§ **About this exercise**:
Could you count the lines below that include the word "FILMIK" and give only the number?

[Records from a dataset]

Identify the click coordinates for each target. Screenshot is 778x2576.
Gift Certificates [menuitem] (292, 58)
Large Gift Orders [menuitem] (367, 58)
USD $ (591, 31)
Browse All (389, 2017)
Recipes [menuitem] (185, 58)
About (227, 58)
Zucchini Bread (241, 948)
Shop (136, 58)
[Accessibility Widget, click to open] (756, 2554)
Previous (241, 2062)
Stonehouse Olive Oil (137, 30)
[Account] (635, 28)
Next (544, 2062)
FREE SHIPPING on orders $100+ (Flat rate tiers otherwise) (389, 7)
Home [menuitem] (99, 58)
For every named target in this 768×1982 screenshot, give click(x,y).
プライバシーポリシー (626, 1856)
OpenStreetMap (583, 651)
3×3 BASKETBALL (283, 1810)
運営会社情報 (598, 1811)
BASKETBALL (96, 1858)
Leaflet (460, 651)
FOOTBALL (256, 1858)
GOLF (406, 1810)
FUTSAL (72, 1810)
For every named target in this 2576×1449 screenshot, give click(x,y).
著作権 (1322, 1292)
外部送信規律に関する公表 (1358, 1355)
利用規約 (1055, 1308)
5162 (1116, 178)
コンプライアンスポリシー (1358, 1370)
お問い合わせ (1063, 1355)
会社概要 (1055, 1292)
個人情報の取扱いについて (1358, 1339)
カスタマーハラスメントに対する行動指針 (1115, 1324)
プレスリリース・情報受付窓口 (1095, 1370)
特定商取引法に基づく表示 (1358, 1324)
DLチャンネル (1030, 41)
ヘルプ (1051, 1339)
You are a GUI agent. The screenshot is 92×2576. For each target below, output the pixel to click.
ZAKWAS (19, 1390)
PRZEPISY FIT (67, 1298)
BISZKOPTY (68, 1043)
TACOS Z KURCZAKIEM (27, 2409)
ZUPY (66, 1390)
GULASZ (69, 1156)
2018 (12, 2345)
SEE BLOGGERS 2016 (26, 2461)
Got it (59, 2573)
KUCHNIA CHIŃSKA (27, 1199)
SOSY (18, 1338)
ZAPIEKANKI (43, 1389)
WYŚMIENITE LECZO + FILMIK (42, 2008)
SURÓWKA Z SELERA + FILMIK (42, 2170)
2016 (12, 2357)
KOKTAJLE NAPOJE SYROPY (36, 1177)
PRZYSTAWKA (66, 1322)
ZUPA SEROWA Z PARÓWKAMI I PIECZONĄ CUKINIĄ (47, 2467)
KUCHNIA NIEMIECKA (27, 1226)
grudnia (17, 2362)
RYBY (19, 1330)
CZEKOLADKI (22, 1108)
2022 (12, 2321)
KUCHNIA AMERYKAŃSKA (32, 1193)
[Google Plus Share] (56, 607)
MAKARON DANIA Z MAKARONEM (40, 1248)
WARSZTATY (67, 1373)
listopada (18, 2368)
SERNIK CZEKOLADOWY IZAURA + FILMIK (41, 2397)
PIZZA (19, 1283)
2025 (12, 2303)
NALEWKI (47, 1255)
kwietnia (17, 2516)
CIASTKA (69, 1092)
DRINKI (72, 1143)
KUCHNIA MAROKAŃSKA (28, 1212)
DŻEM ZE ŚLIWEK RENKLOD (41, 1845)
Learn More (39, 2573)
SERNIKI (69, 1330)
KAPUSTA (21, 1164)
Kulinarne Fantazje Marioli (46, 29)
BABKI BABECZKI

§ **Output below**:
3